> WHAT YOU ARE ASKED TO DO:
Among the entries below, one stretch runs from the line that contains "Open the UNIRED" through the line that contains "Given: Open the". Repeat that stretch exactly, ends included, and only that.

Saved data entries
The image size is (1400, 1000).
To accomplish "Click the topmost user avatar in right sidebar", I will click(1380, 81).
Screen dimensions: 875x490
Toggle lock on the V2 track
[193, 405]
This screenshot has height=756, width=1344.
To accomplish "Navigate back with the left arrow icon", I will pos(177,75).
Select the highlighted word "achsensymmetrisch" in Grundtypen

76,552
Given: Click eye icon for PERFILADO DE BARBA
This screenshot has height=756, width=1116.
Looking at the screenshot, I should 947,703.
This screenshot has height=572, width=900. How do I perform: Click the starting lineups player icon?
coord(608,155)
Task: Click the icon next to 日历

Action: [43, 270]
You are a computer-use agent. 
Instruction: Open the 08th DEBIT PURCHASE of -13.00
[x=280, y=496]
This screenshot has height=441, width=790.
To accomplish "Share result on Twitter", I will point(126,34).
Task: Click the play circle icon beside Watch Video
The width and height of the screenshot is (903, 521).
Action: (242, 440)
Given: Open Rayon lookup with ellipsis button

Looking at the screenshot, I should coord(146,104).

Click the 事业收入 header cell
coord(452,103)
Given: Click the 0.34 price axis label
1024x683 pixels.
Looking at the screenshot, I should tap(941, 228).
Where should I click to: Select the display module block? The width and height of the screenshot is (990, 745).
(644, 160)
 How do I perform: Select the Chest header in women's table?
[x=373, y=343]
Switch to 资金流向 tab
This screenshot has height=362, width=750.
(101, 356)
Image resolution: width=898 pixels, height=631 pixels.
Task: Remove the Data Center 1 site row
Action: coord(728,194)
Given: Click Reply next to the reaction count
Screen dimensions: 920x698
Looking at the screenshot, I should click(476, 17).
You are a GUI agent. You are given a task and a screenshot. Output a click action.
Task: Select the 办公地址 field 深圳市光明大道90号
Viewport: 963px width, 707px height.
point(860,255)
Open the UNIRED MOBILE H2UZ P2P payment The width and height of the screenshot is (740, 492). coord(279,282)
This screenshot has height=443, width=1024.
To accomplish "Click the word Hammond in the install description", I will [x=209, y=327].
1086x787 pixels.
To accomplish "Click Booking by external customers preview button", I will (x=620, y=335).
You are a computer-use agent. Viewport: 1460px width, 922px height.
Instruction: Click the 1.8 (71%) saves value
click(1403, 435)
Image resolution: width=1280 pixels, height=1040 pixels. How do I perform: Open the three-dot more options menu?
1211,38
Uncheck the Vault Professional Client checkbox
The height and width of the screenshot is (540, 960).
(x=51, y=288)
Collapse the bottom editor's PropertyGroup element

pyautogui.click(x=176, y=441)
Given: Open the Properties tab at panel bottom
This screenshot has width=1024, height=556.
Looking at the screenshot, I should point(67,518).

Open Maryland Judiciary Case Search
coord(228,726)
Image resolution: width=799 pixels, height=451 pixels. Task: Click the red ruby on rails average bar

> ANSWER SECTION:
Open the UNIRED MOBILE H2UZ P2P payment The width and height of the screenshot is (740, 492). coord(279,282)
This screenshot has height=443, width=1024.
To accomplish "Click the word Hammond in the install description", I will [x=209, y=327].
1086x787 pixels.
To accomplish "Click Booking by external customers preview button", I will (x=620, y=335).
You are a computer-use agent. Viewport: 1460px width, 922px height.
Instruction: Click the 1.8 (71%) saves value
click(1403, 435)
Image resolution: width=1280 pixels, height=1040 pixels. How do I perform: Open the three-dot more options menu?
1211,38
Uncheck the Vault Professional Client checkbox
The height and width of the screenshot is (540, 960).
(x=51, y=288)
Collapse the bottom editor's PropertyGroup element

pyautogui.click(x=176, y=441)
Given: Open the Properties tab at panel bottom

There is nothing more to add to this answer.